Perhaps the Los Angeles Kings aren’t going to hand the job of Jonathan Quick’s backup to Ben Scrivens, as the Kings have invited Mathieu Garon to their training camp on a pro tryout.
Garon, a right-handed catching netminder who will turn 36 years old in January, is actually a former King. Drafted in the second round of the 1996 NHL Entry Draft by the Montreal Canadiens, 44th overall, the Chandler, Quebec native came up in the Canadiens organization before breaking in with the Habs during the 2000-2001 season, and spent that season and the next two going up and down between the AHL and NHL before spending all of the 2003-2004 season as Jose Theodore’s backup. He was traded to the Kings in the summer. Garon spent the lockout with the Kings’ AHL affiliate, the Manchester Monarchs, before LA gave him his first chance to be a starting goalie in the NHL, as he played 95 games for Los Angeles in the next two seasons, before leaving as an unrestricted free agent to sign with the Edmonton Oilers. He has also played for the Pittsburgh Penguins (where he won a Stanley Cup backing up Marc-André Fleury), Columbus Blue Jackets and Tampa Bay Lightning.
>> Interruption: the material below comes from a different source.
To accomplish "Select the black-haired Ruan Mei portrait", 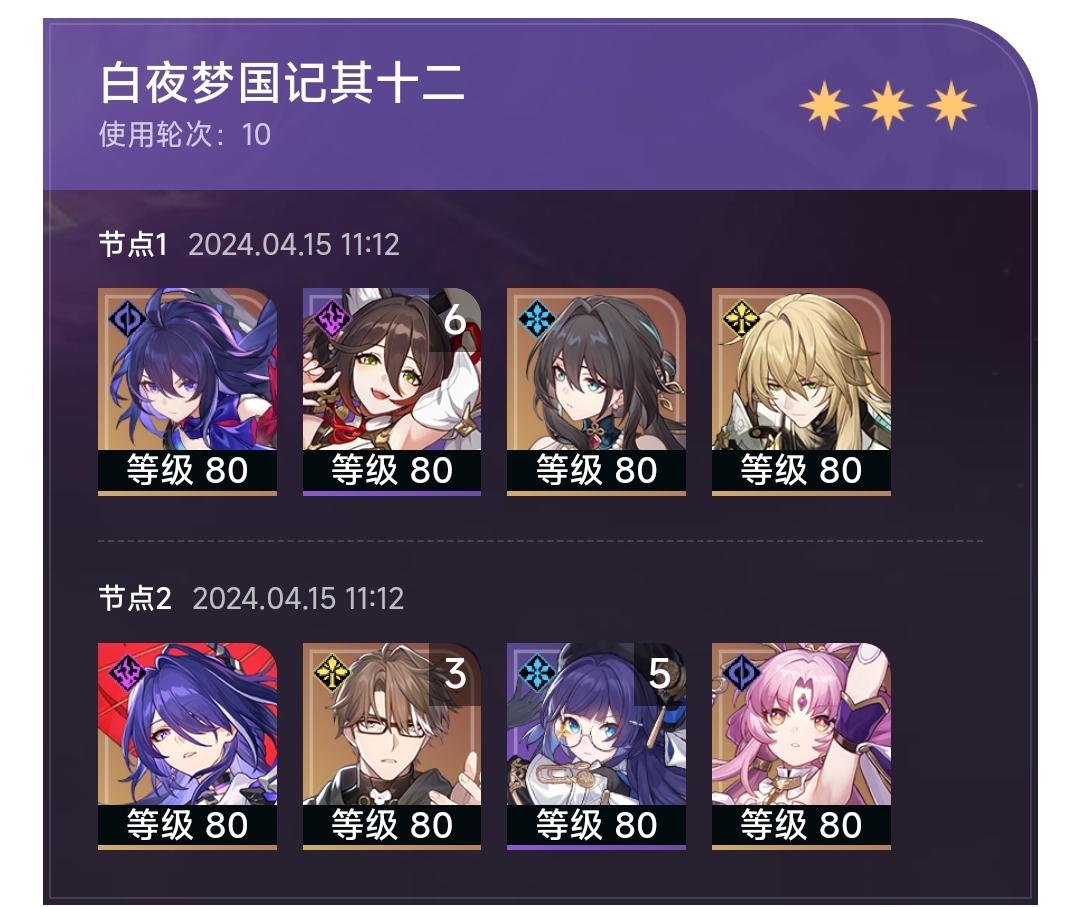I will coord(596,369).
Garon’s not really all that good. For his NHL career, he has a 139-122-29 record with 20 shutouts, a 2.83 goals against average and .904 save percentage (while not allowing a goal in 36 minutes of playoff action in two relief stints over his career). He’s been a career backup for the most part in his 12 NHL seasons. His best season probably came back with the Habs in 2003-2004, playing in just 19 games and posting an 8-6-2 record with a 2.27 goals against average and .921 save percentage. He was pretty brutal with the Kings, posting a 31-26-3 record with four shutouts in 63 games in 2005-2006 with an ugly 3.22 goals against average and .894 save percentage, then playing in 32 games in 2006-2007 and going 13-10-6 with two shutouts, a 2.66 goals against average and .907 save percentage. This past season with the Lightning, Garon played 18 games, going 5-9-2 with a 2.90 goals against average and .897 save percentage.
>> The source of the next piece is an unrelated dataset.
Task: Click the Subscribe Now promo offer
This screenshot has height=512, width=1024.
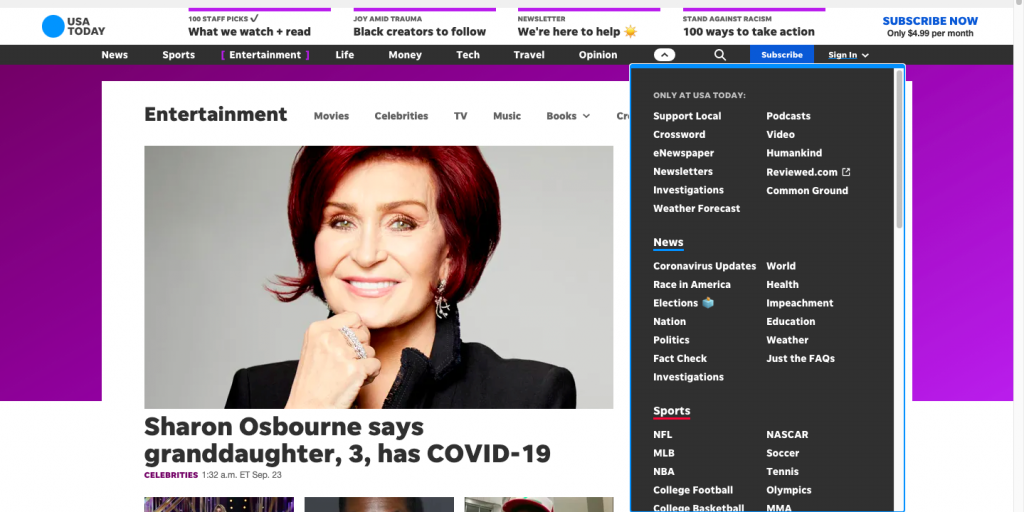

I really can’t see Garon beating out Scrivens, who is younger and better than he is. Granted, Scrivens’ NHL numbers aren’t all that sparkling either — for comparison, he is 11-14-2 with two shutouts in 32 games and holds a 2.86 goals against average and .910 save percentage, though he improved last year in his first full NHL season (well, a full shortened season as mainly a backup, that is), going 7-9-0 with two shutouts in 20 games to go along with a 2.69 goals against average and .915 save percentage. Still, again, Scrivens is younger and better, and, well, under contract for almost league minimum. He was also an asset acquired in the Jonathan Bernier trade that the Kings spent a long time trying to put together. If Garon is willing to, I could see him getting signed to play with Martin Jones in Manchester, but I’d be surprised if he wins the Kings’ backup job over Scrivens.